Des einen Nutzen, des anderen Ballast

Die Distribution über den Place de Bordeaux verursacht Kosten. Der Käufer in Kanada profitiert dabei von eingeübten Abläufen und Skaleneffekten. Er zahlt vermutlich weniger für einen Monte Nostrum, als wenn dieser den klassischen Weg vom Weingut zum spezialisierten Importeur genommen hätte. Dem Interessenten im EU-Ausland wird sich kaum ein Unterschied ergeben. Es ist der deutsche Weinfreund, der viel Geld für eine Distribution zahlt, die er nicht braucht. Der hiesige Kunde fährt besser mit Turmberg Erste Lage und Gräfenberg GG. Deswegen erübrigt sich eine längliche Diskussion, wie der Monte Nostrum in die VDP-Klassifikation passt. Er ist relevant für Märkte und Veranstaltungen, auf die es Erste Lagen und Ortsweine nicht schaffen. Trotzdem war ich neugierig, wie er denn nun schmeckt. Wilhelm Weil hat mir freundlicherweise einen geschickt.

Monte Nostrum im Test

Robert Weil, Riesling trocken ‚Monte Nostrum‘, 2022, Rheingau. In der Nase Aprikose, Apfel, Pistazie und Aloe Vera – das riecht sehr angenehm und offen. Am Gaumen verschlossen mit nur etwas Aprikose, eher karg, aber auch ansatzweise saftig, mittelkräftige Säure, zarter Schmelz und dann kommt ein fester Kern aus viel Potential und Tiefgang, ohne Zuckerschwänzchen oder irgendwelchen Firlefanz. ‚Riesling pur‘ fällt mir ein, ohne dass es anstrengend wird. Sehr angenehm, aber noch embryonal. Interessanterweise zeigt der Wein über vier Tage kaum Entwicklung, wird am dritten Tag lediglich etwas zugänglicher. Ich finde, dass das der Thematik internationaler Spitzenriesling mit wirklich trockenem Geschmacksbild gerecht wird. Kommt nicht an die besten Gräfenberg GGs heran, dazu reicht die Komplexität nicht ganz. Andererseits ist das der zweite Jahrgang aus eher jungen Reben.

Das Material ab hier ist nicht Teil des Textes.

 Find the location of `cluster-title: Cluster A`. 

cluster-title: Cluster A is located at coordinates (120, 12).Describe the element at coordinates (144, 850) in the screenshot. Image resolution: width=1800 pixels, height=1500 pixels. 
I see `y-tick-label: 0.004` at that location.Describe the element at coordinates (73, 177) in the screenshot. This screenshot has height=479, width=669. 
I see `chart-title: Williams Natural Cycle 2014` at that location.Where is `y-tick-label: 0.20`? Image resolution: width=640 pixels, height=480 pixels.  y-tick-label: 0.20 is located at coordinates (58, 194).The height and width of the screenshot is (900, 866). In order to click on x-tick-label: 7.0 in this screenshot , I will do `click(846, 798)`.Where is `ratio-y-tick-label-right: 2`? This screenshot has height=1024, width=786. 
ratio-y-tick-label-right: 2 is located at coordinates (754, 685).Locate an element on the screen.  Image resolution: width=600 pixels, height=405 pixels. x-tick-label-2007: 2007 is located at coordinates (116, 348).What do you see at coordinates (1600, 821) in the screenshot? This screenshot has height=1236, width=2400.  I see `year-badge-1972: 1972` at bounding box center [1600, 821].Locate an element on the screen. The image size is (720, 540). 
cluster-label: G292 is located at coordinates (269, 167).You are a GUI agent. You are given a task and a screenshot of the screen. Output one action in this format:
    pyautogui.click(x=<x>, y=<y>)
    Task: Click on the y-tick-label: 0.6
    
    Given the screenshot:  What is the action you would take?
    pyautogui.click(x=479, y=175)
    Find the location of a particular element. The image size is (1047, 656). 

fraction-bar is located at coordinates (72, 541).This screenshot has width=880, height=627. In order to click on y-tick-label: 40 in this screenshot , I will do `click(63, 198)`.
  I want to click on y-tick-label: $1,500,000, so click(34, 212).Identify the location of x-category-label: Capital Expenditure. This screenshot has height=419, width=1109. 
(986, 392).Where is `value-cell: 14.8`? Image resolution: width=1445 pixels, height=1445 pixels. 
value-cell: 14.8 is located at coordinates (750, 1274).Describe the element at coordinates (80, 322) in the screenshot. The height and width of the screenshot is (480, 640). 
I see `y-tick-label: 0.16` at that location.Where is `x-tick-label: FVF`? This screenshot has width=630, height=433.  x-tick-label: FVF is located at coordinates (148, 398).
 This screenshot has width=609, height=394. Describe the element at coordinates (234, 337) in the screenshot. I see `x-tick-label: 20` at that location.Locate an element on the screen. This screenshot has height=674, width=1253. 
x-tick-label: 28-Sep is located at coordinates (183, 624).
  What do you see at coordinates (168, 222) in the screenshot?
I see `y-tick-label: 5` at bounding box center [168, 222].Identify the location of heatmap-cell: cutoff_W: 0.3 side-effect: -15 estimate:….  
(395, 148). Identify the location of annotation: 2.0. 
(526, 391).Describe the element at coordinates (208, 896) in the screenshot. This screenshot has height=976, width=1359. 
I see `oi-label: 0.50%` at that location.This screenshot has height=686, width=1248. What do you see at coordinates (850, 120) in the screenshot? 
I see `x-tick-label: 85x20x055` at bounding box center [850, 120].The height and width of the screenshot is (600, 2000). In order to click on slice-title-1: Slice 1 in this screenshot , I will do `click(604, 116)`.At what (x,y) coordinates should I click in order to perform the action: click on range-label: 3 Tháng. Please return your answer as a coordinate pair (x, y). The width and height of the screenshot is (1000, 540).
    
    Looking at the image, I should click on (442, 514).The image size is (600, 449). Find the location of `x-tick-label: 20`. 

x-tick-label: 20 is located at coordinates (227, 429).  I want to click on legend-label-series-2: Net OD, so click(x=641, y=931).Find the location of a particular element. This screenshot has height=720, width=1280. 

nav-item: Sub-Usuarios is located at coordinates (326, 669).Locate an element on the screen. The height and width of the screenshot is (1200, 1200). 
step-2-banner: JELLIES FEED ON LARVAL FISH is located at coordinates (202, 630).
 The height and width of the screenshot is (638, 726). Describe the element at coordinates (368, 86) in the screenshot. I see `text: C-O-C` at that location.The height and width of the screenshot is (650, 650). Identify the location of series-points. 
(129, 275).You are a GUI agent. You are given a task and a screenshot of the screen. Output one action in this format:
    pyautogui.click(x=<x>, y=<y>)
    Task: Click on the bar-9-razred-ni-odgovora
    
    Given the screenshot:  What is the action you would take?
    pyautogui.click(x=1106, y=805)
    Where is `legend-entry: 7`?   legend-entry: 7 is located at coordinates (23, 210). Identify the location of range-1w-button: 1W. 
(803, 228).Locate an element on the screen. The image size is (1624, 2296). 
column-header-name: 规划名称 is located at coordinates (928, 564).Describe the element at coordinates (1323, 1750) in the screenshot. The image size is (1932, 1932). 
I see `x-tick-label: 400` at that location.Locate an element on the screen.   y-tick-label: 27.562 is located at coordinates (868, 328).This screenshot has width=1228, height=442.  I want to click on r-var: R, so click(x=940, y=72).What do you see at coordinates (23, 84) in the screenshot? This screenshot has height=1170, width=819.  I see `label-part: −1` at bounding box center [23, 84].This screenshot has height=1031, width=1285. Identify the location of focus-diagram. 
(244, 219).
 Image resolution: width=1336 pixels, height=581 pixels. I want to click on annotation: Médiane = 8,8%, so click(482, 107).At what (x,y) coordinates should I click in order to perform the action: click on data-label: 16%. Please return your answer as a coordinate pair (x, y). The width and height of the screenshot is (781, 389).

Wilhelm Weil hat nicht das Glück von Ehepaar Spanier-Gillot, die ihren CO Liquid Earth in einer nie klassifizierten Lage machen und daher einem Teil der Diskussion entgehen können. Ich verstehe seinen Ansatz, sich bezüglich der Herkunft etwas unbestimmt auszudrücken – erst Recht, wenn ein Teil der Trauben aus Wasseros-Parzellen oberhalb des Turmbergs stammen sollten, die im VDP nur für Ortsweine klassifiziert sind. Vielleicht habe ich nur auf dem Schlauch gestanden. Vielleicht tut Weil aber auch gut daran, die Kommunikation zum Monte Nostrum noch etwas spezifischer zu gestalten. Der Wein ist schon bestens gelungen.